▸ **EXERCISE**:
In the entries below, find each line bearing the string "computer" and copy it.

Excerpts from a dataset

******************************

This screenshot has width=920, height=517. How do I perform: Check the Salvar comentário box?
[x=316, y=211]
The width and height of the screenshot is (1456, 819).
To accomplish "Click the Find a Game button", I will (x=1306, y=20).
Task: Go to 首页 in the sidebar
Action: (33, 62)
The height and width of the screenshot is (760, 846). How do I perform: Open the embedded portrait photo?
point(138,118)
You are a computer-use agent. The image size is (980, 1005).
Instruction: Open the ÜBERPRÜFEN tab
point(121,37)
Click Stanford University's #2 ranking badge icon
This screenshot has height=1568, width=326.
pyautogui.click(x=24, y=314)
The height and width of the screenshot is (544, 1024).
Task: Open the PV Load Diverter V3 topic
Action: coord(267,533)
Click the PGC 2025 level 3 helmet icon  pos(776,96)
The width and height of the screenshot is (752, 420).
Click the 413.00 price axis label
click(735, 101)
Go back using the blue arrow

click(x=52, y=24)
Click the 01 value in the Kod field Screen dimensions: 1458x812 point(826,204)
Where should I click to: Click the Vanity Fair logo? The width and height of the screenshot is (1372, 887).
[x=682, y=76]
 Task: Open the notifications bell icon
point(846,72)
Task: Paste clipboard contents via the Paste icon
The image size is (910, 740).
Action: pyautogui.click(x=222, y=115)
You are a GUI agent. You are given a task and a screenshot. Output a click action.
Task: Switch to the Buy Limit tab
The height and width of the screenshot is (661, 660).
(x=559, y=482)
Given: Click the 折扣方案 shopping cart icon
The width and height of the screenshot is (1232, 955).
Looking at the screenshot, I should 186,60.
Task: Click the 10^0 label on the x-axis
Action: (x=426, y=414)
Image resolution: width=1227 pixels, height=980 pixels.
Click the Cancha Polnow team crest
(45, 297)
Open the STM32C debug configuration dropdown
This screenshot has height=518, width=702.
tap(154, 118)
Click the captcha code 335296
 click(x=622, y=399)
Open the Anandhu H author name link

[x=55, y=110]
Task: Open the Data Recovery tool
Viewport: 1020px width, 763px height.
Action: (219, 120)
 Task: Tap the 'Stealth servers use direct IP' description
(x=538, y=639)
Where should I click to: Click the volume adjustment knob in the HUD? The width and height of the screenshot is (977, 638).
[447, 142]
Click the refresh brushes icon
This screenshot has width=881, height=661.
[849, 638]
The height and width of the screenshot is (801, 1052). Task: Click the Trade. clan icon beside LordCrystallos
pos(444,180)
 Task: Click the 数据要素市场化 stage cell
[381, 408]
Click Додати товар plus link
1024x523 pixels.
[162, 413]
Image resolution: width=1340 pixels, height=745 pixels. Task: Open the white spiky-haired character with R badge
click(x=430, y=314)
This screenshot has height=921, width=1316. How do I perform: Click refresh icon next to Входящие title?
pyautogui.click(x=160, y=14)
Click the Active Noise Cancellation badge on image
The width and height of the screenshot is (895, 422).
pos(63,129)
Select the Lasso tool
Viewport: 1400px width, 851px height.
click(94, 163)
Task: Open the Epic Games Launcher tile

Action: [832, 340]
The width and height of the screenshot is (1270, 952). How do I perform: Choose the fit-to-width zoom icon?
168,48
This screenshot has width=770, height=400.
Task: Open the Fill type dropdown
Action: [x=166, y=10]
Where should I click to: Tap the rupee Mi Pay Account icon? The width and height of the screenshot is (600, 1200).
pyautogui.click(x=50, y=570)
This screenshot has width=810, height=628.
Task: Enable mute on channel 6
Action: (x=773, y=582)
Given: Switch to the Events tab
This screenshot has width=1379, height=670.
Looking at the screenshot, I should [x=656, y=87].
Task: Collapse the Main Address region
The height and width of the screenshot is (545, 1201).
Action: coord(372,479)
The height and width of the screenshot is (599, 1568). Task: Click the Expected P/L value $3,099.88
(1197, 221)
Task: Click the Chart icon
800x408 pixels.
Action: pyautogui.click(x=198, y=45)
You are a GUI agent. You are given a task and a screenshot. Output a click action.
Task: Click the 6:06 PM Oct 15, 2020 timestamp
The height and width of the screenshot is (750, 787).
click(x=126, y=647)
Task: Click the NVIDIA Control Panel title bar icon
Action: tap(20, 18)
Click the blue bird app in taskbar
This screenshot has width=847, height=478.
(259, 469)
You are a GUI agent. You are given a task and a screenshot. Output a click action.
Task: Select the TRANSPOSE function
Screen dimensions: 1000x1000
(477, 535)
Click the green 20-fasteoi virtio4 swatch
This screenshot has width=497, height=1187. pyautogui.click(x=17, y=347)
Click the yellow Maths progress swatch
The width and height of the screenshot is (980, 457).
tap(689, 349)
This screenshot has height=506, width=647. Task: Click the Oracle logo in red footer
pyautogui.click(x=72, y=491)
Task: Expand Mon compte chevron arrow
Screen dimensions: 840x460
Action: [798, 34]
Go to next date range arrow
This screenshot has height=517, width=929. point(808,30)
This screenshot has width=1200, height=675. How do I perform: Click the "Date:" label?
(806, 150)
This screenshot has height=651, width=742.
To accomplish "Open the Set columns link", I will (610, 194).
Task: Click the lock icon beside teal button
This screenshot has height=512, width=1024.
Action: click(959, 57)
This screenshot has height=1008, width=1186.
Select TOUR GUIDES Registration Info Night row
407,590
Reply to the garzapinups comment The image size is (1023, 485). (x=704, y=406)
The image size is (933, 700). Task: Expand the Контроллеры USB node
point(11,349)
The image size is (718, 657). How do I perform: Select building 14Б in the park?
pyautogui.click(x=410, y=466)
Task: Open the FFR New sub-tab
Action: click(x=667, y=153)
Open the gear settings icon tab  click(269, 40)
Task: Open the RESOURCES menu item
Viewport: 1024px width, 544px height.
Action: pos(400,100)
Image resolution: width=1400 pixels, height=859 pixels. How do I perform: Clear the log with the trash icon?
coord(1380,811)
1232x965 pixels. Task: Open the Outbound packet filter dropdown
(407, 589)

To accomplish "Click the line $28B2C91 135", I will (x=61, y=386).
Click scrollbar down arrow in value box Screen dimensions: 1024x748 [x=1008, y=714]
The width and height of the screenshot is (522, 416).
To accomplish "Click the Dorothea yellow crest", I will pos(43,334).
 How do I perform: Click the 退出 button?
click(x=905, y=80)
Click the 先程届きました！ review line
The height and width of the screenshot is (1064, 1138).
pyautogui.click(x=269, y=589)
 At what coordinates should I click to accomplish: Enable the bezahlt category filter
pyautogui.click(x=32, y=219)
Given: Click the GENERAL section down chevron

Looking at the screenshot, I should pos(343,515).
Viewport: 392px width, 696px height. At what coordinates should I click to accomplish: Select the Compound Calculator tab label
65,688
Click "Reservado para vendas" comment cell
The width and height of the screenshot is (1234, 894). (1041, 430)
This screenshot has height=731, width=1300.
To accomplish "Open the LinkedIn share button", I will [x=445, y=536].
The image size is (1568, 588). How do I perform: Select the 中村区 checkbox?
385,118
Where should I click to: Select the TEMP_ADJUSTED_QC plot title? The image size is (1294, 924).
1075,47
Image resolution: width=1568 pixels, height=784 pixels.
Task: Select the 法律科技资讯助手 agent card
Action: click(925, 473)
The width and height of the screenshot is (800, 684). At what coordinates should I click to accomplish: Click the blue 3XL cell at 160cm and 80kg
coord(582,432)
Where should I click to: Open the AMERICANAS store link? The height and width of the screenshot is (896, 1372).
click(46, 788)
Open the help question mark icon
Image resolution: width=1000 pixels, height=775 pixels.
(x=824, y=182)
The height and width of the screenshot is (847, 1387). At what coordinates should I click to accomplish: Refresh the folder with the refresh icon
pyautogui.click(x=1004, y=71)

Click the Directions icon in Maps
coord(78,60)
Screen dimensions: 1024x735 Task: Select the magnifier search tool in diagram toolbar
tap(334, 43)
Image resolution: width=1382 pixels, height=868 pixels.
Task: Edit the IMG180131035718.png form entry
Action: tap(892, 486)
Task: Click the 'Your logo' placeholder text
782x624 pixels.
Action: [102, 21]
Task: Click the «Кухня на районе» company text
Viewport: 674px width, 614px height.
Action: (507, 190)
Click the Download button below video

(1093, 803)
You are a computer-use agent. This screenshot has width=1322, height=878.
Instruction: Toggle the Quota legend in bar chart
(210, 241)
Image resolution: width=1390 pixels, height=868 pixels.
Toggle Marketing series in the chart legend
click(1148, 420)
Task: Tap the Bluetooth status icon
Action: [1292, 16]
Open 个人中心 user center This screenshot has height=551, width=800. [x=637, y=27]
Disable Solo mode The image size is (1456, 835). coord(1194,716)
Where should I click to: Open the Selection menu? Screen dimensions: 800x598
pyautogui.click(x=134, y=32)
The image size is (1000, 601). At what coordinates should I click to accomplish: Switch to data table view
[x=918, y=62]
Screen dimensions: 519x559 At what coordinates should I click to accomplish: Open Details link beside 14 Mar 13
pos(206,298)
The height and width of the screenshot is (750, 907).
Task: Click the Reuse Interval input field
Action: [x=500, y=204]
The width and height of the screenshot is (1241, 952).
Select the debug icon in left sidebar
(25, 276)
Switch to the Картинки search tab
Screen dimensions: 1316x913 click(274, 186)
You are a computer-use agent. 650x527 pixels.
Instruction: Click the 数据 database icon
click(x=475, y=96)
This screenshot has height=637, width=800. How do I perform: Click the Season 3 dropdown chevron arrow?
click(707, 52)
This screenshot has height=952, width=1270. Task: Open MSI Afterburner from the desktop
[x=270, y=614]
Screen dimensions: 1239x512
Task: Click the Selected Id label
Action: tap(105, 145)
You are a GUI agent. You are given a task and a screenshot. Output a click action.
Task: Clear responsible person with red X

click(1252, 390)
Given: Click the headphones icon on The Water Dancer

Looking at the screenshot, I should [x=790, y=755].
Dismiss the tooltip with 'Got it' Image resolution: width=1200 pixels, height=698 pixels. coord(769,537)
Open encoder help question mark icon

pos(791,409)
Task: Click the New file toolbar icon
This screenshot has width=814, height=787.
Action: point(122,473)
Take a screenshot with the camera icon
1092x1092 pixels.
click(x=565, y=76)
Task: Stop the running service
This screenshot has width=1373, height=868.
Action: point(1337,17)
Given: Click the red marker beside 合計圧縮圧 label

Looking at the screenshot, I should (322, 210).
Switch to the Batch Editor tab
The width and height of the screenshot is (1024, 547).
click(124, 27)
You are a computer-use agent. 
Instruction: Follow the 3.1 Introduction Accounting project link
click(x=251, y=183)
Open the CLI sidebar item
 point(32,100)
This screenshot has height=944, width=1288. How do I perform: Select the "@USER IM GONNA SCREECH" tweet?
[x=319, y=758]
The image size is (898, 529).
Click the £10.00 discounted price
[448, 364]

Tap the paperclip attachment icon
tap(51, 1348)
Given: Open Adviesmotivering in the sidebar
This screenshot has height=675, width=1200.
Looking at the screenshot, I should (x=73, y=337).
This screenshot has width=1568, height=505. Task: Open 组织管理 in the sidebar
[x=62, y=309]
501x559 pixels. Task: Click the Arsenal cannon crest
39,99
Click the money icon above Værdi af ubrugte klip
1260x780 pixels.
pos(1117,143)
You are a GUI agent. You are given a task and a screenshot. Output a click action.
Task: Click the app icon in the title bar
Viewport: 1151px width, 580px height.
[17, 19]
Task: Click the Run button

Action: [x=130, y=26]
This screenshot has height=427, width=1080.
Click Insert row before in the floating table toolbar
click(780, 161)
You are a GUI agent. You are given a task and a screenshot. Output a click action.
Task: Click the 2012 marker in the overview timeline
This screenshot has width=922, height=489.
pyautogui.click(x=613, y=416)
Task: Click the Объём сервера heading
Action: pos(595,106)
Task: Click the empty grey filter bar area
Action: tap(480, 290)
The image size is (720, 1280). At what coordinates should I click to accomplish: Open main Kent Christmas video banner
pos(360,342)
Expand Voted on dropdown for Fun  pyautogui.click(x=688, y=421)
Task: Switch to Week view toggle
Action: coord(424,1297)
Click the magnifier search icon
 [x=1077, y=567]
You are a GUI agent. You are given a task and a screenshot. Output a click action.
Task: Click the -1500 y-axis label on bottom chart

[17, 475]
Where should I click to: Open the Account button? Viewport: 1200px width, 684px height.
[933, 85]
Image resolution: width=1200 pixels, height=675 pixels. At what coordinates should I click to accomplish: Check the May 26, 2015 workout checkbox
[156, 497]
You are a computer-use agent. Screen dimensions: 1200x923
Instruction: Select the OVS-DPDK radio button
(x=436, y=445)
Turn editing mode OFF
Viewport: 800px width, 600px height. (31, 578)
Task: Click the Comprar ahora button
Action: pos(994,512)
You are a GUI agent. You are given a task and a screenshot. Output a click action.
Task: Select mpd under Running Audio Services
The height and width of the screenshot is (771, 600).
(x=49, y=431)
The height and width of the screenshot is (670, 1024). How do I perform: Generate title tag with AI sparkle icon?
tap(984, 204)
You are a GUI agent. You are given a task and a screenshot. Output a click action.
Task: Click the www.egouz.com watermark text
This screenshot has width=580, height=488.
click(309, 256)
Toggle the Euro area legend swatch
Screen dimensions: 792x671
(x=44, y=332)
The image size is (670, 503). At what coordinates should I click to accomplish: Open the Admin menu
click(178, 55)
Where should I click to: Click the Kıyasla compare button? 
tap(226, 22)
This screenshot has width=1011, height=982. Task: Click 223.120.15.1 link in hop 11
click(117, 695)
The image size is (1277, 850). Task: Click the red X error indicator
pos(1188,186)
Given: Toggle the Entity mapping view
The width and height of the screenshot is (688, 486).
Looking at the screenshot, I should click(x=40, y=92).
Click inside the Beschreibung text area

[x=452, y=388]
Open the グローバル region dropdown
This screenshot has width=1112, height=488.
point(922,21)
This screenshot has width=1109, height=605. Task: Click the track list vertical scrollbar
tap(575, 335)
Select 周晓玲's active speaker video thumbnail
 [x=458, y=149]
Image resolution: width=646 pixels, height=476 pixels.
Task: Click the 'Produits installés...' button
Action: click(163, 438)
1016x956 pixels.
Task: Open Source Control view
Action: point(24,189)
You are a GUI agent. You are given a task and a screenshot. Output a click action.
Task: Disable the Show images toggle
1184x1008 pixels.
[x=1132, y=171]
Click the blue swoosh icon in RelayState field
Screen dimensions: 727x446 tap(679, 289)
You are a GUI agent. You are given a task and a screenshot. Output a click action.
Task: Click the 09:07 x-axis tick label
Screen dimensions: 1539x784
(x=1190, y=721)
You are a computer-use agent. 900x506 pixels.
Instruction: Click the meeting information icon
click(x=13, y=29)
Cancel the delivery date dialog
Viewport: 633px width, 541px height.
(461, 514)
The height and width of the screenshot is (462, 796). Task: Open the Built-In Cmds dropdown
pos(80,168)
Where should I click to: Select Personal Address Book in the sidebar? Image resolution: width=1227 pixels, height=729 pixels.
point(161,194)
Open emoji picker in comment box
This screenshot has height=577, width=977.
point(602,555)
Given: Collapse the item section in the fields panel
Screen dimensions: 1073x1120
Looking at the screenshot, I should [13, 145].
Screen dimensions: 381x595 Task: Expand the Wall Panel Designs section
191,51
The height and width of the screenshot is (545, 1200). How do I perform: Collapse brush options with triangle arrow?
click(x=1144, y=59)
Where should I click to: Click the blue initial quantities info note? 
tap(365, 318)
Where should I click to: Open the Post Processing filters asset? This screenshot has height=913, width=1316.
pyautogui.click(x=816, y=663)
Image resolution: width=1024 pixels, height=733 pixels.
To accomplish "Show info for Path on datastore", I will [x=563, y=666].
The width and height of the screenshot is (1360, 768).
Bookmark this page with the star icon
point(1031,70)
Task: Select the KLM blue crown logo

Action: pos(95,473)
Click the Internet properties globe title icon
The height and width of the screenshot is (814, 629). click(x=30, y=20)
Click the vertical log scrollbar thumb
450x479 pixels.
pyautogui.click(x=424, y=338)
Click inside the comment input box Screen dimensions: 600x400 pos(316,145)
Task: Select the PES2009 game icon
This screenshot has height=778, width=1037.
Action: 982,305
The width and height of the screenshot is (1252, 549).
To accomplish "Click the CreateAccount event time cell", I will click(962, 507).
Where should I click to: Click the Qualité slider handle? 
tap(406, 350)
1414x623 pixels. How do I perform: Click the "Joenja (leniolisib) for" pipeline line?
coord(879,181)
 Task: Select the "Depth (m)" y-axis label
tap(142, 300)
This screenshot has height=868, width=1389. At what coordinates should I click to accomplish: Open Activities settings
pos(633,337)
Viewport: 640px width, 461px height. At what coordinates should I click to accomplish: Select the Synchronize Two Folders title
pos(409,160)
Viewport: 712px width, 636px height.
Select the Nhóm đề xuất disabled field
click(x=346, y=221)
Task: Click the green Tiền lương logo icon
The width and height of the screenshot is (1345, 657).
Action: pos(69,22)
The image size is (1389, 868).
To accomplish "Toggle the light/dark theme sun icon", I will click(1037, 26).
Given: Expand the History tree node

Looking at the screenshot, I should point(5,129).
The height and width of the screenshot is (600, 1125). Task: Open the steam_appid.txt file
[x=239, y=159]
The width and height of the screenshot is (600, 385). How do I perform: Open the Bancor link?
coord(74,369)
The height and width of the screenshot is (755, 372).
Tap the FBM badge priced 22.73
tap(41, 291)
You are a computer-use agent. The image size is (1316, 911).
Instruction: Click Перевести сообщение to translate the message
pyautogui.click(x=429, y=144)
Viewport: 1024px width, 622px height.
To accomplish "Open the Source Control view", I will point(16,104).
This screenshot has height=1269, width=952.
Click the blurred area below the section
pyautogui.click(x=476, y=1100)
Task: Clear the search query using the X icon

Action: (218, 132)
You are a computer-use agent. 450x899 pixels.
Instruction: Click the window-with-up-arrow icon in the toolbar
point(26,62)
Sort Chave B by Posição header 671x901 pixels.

******************************

▸ **RESPONSE AREA**:
You are a computer-use agent. The image size is (980, 1005).
You are a computer-use agent. This screenshot has width=1322, height=878.
You are a computer-use agent. 650x527 pixels.
You are a computer-use agent. 
You are a computer-use agent. Screen dimensions: 1200x923
You are a computer-use agent. 900x506 pixels.
You are a computer-use agent. The image size is (1316, 911).
You are a computer-use agent. 450x899 pixels.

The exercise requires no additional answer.